Change them to these settings

- set Max size to 100GB (if NTFS; if Fat32 max size will only be 4GB; at which point I would set the max number of backup-to-disk files much higher)

- set Max number to 4

These settings will allow up to 400gb backups after compression, thats about 850gb of Data. Set the 2 above settings to whatever your system can handle, just make sure you account for enough space!


Dec 3 2008   6:06AM GMT

Taking advantage of Roaming Profiles



Posted by: Nathan Simon
Networking, Storage, Microsoft Windows, IT professional

Well one thing about roaming profiles is that they can be used to deploy new workstations more efficiently . If done correctly and taking the proper precautions you can harness the power of the all mighty Roaming Profile!

When utilizing roaming profiles, you save the time of copying favorites, desktop icons, my documents, and outlook settings(usernames, account settings, and autofill settings)

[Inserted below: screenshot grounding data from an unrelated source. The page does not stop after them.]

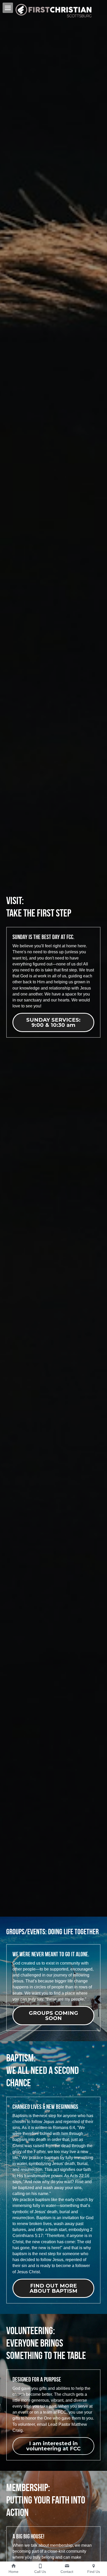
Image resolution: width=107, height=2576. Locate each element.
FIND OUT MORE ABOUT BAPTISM (53, 2288)
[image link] (53, 10)
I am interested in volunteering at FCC (53, 2446)
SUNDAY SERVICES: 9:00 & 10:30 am (53, 1022)
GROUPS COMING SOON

So how I went about doing this on my latest desktop refresh was to enable roaming profiles for each user in Active Directory. MS Technet Article here.
Then I would goto each workstation and use a great free tool called ATF Cleaner (link here) I would clean out the profile, I usually leave the cookies, who knows if they have banking sites or passwords that they want saved!

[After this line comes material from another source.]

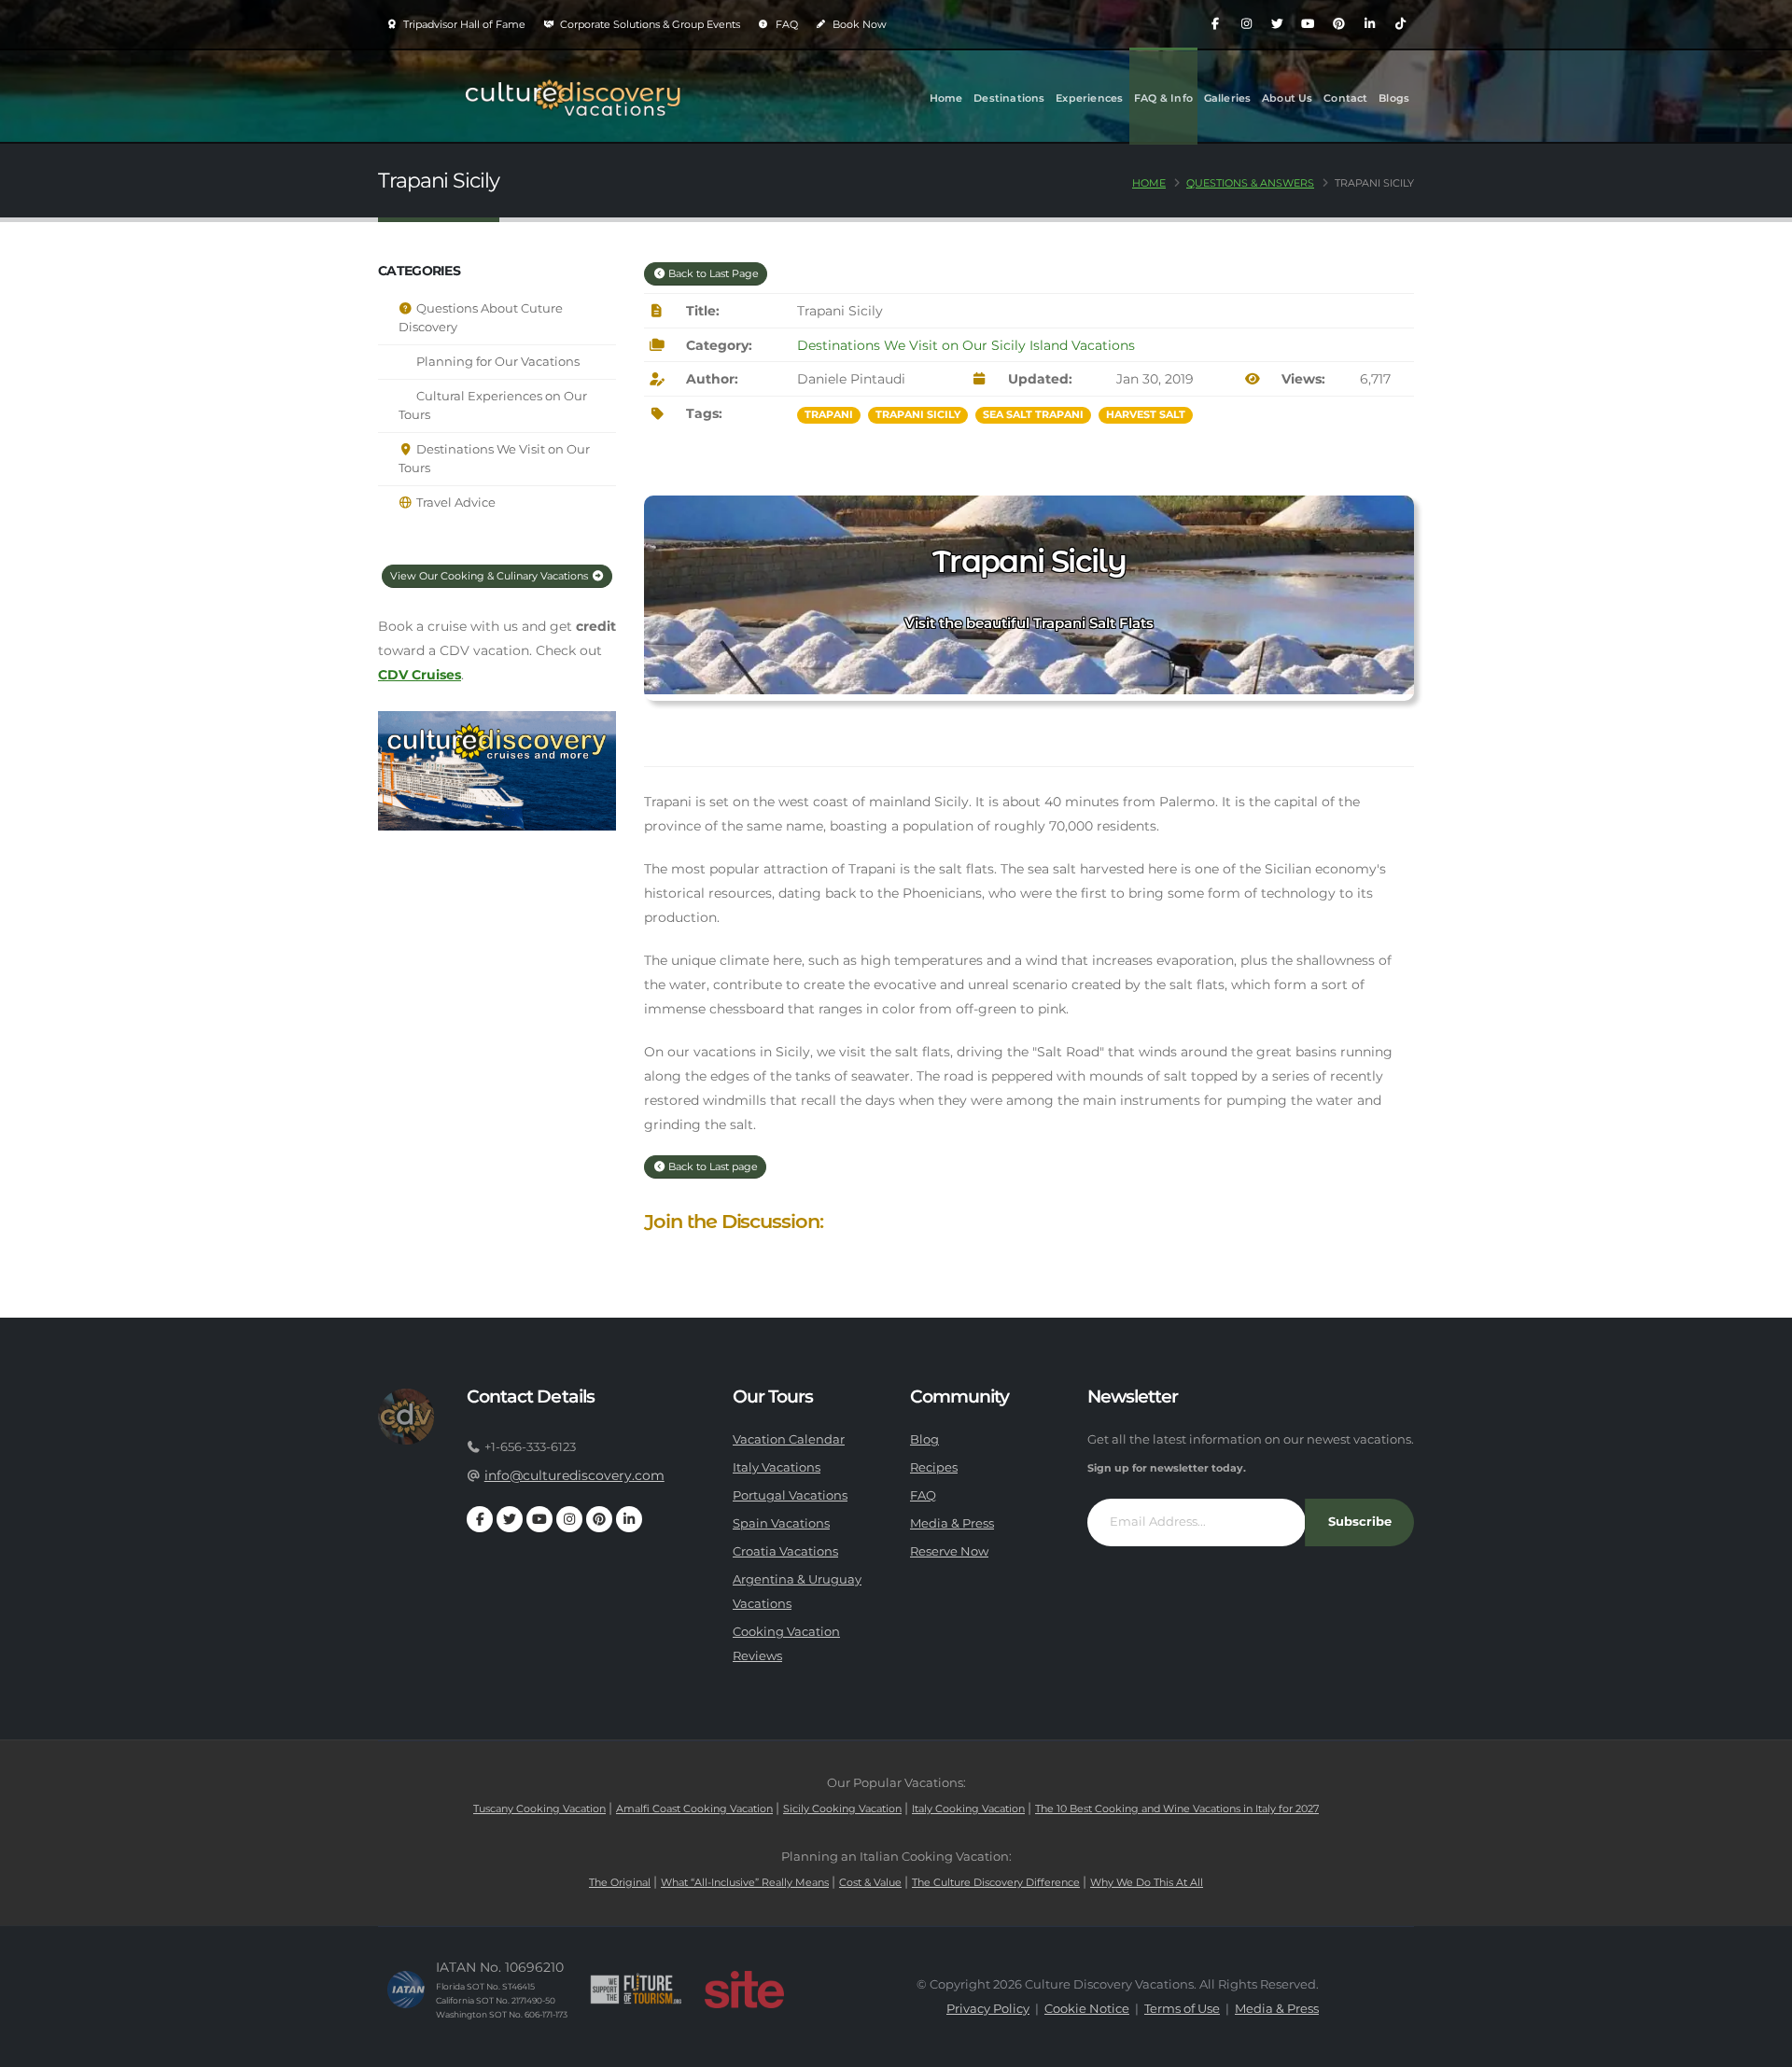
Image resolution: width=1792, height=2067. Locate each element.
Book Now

Once the profile is free of the THOUSANDS of temporary files and temporary internet files, I log off their profile, then log back on again, a subsequent log off will enable the roaming profile. During this second log off the profile gets copied up to the server, the one thing I noticed, was with pop outlook accounts, the PST did not come over. Other then that when logging onto the new system the desktop icons, favorites, my documents, were all there. Everything was intact. Email was a snap, Outlook imported all the settings, created a new PST file(which i didn’t want) So all I did was rename the PST file created and pointed it to the old one(which was copied up to the server.)

Some custom applications were configured and away I went.

I am sure I must have saved at least an hour or work per workstation, you know how some people can be when it comes to new systems, they want everything they had before…

Roaming Profiles are also a good way to keep people from loosing important documents, because we all know, no matter how many times you tell people, they still like to avoid the server drive in favor of My Documents! Little do they know that we are backing up their files nightly ;)

Okay well after a 14 hour day of work I really need some sleep.

Thanks for reading!

NS


Oct 28 2008   4:04AM GMT

Racked My First C3000 Blade Enclosure



Posted by: Nathan Simon
Networking, Storage, Virtualization, IT professional

Well Its done, I officially racked my first HP C3000 Blade Enclosure with an MSA (Modular Smart Array). I tell you when they say you need to follow instructions to rack this beast, they were right… It took 4 techs to carry this 180lbs server, and it wasn’t even fully populated yet! First thing we had to do was remove all power supplies and spacers, then we had to unscrew the actually guts of the Blade enclosure. Once the Enclosure was completely empty, just an outer shell, it took 2 of us to rack it. After it is racked you get to put it back together. Power supplies, MSA Controller, GBE2 interconnects, then the blades themselves. It was quite an exciting time for me, as I have never actually worked with this kind of technology.

The setup follows, I am going to be quick and dirty on the description!

The C3000 Blade Enclosure has 2 Blades, each Blade has a Quad Core 2.333Ghz Processor, 16GB ram, and 2x 72GB (Raid 0) hdds. The C3000 is connected to an MSA using 2x GBE2 Interconnects. There are 2 controllers on the MSA so we were able to create redundant connections from the GBE2 switches to the MSA( just incase one port dies). The GBE2 switches were also redundantly connected to a Cisco Layer 3 switch. All of this plugged into a nice R5500VA HP Rack mounted UPS.

We are going to run ESX Foundation on each Blade, and each Blade will control 600GB LUNS on the MSA. No automatic Vmotion, but at least if a blade drops we can move the VM’s to the other store and boot them up… pretty good Redundancy for an sound price, which is withheld! This is only the beginning!

Anyways I hope I didn’t bore you guys, and I really hope I made SOME sense.

Take care and again have a great night!